STEVIE WINWOOD LE VISITEUR DU SOIR
Voici 42 ans dans BEST GBD retrouvait tout juste deux années après leur première rencontre, celui qui « parlait à nouveau à la nuit », en la personne de Stevie Winwood. En effet, ce dernier publiait son quelque peu décevant « Talking Back To the Night », le successeur de son brillant « Arc Of a Diver », porté par le cool hit « Valerie » et aussi par le sourire éternellement innocent de l’ex jeune prodige du Spencer Davis Group désormais agé de 34 ans. Flashback…

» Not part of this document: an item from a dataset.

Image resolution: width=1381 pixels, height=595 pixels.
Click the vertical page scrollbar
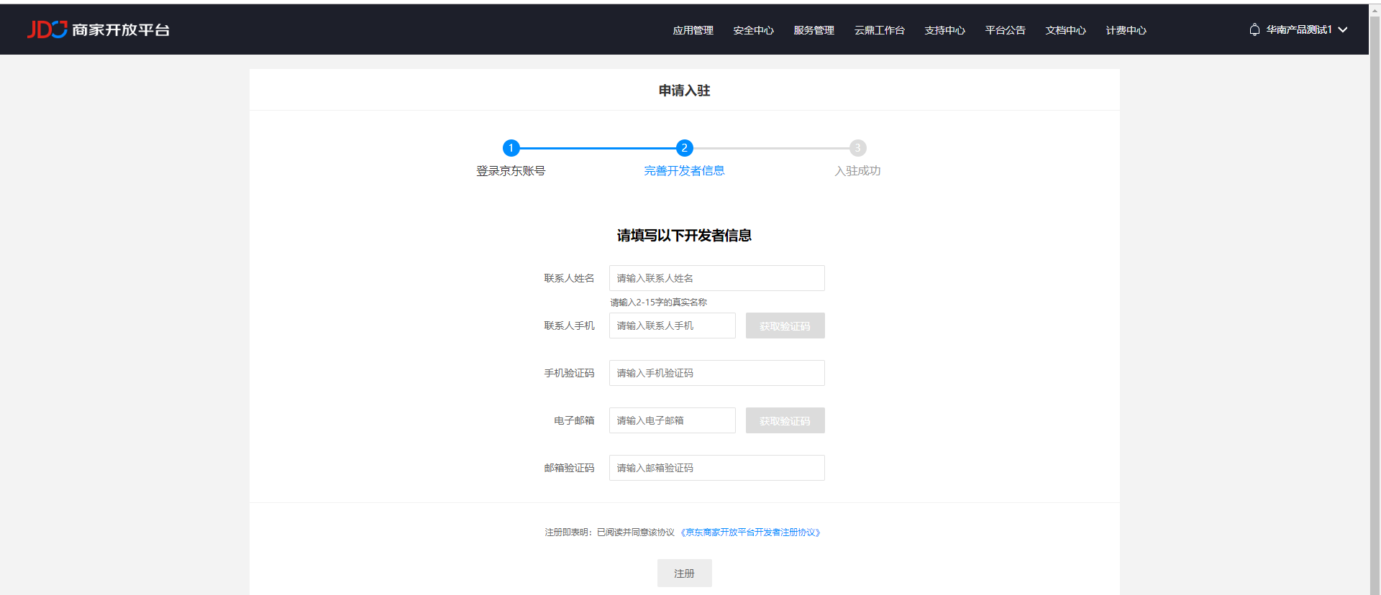tap(1375, 287)
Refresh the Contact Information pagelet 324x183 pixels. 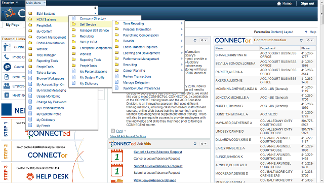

Je crois bien que c’était mon premier reportage à l’étranger après mon arrivée à BEST et ma « défection » du terrible Goulag de chez Rock & Folk pour rejoindre le « monde libre » de BEST (Voir sur Gonzomusic BEST VS ROCK & FOLK OU LA RUE D’ANTIN VS LA RUE CHAPTAL ), j’avais rencontré Stevie Winwood dans les backstages de l’Hammersmith Odeon avant son concert de Londres ( Voir sur Gonzomusic STEVE WINWOOD “Arc of a Diver” , STEVIE WINWOOD L’AUTRE MERVEILLEUX STEVIE W. et aussi STEVIE WINWOOD « Roll With It » ) , fier d’interroger à nouveau un de mes héros « égonautes » avec Wonder, Rundgren, Vangelis ou encore Rykiel (Voir sur Gonzomusic SOLO STUDIOS HEROES Épisode 1 et aussi SOLO STUDIOS HEROES Épisode 2 ), même si ce « Talking Back To the Night » n’était pas mon Winwood favori, impossible rester insensible au groove délicat et insouciant à ce retour de l’ex-leader de Traffic.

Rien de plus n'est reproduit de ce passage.